To tarnish Kallan's reputation, Chellakirukkan provides Radha with sedative tablets, instructing her to give them to Kallan through Annakili. The plan backfires when Radha and Annakili unknowingly consume the tablets. Annakili is raped by Kathamuthu, while Radha's intoxication leads to her dancing inappropriately, damaging her reputation. Distraught, Radha contemplates suicide but is stopped by Kallan. Kallan offers to let Radha chop off his hand if she believes he took advantage of her while she was intoxicated. But, Radha notices her ring on Kallan's hand, realizing his genuine love for her. Radha's friend reveals that Kallan had secretly repaid Radha's debt and also advises Radha to accept Kallan as her husband, highlighting his exceptional qualities. At the village panchayat, Chellakirukkan falsely accuses Radha of orchestrating Annakili's rape by providing the sedative tablets. However, Kallan defends his wife, but the panchayat unjustly ostracizes Kallan and his family from the village. Annakili discovers that Kathamuthu was her rapist, but Chellakirukkan confines her to a room.

Chellakirukkan and his men attempt to punish Radha by shaving her head. Kallan fights off the attackers, and the village men eventually come to his aid. The village women seize Chellakirukkan and shave his head, while Kallan forgives Kathamuthu at Annakili's request. Radha saves Kallan from an explosive thrown by Chellakirukkan's men. Finally, Radha and Kallan reunite.

==Production==
The film was announced in 1986 with Manivannan being initially chosen as director while Radha being the initial lead actress.

== Soundtrack ==
The music was composed by Ilaiyaraaja and lyrics were written by Gangai Amaran. The song "Thilla Thaangu" inspired the chorus of "Thanga Sela" in Kaala (2018).

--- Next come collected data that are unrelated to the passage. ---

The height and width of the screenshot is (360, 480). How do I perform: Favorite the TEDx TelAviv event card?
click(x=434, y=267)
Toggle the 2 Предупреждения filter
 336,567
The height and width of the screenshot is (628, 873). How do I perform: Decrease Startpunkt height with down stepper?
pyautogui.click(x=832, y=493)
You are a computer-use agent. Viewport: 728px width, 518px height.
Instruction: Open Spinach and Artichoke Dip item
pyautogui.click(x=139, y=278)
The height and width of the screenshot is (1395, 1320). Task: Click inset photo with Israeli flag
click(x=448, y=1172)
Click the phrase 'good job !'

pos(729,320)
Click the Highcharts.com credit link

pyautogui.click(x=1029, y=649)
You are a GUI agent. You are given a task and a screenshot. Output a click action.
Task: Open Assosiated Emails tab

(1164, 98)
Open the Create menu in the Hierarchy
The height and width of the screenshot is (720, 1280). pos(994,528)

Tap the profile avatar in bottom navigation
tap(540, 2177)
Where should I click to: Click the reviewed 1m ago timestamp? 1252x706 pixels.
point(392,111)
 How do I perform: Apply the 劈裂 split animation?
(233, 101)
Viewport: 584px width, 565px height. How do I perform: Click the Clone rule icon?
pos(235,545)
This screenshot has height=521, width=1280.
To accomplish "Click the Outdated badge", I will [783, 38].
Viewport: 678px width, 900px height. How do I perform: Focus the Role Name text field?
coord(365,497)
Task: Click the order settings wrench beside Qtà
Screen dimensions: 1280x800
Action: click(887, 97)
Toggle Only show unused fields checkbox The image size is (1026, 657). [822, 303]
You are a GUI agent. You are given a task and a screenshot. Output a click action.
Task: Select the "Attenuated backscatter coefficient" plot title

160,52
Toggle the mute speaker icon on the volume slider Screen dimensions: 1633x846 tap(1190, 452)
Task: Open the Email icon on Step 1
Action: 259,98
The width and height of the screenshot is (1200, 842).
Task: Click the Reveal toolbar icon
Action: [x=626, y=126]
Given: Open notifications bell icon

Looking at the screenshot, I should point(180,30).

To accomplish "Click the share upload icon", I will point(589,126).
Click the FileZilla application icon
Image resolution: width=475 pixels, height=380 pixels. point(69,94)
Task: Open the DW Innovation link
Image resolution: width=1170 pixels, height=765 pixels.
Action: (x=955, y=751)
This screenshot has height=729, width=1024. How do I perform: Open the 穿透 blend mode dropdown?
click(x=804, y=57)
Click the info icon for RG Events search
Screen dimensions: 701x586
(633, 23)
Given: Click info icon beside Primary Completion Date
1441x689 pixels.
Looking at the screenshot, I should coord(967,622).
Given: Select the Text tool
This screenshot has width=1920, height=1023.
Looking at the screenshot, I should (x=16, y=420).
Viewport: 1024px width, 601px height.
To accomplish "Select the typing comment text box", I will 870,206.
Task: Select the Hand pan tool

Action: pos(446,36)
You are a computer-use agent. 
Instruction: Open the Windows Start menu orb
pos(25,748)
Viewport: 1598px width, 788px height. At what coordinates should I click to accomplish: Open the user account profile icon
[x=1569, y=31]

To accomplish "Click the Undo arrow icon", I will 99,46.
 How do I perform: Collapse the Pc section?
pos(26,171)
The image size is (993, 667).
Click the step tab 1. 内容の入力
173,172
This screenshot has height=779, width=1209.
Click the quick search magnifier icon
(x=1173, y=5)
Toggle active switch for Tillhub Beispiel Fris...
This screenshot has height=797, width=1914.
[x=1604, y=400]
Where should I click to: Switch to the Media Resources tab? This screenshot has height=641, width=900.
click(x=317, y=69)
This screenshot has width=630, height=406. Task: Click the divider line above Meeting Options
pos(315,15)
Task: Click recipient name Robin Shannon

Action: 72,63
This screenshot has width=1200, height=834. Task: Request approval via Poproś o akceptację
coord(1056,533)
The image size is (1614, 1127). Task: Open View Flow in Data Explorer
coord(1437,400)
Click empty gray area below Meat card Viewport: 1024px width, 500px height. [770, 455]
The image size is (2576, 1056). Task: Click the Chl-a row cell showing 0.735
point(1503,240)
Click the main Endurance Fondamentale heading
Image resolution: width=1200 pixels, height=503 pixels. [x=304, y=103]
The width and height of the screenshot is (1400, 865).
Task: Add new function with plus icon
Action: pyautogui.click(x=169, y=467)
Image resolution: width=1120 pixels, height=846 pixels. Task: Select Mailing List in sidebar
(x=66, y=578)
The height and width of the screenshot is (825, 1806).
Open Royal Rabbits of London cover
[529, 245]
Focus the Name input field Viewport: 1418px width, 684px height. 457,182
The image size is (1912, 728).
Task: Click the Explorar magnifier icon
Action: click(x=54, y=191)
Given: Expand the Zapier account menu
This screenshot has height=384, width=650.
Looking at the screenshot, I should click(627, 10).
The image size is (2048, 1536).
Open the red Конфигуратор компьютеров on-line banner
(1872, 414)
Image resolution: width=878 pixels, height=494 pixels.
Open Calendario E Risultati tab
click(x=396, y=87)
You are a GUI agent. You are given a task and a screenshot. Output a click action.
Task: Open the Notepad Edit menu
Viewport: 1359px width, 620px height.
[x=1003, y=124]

| Song | Singers | Length |
| "Vaada Vaada En Raasa" (Title Song) | Ilaiyaraaja and chorus | 03:07 |
| "Inthiran Ketahu Pennalae" | K. S. Chithra and chorus | 04:24 |
| "Pottu Vachu Pakkuporen" | S. P. Balasubrahmanyam | 03:38 |
| "Thilla Thaangu" | Malaysia Vasudevan and K. S. Chithra | 04:33 |
| "Radha Azhaikkiral" | S. Janaki | 04:28 |
| "Kannukkulla Thookkam Pochi" | 04:39 |

== Reception ==
The Indian Express wrote, "The 'taming of the shrew' line has been somewhat of a lasting preoccupation with our filmmakers. But it's interesting how it gets projected in the Indian context". Jayamanmadhan of Kalki felt director leaves all the characters hanging in the air and many actors were underutilised and also felt since the screenplay feels like thatched roof, oune could not come up with positive terms to define the film.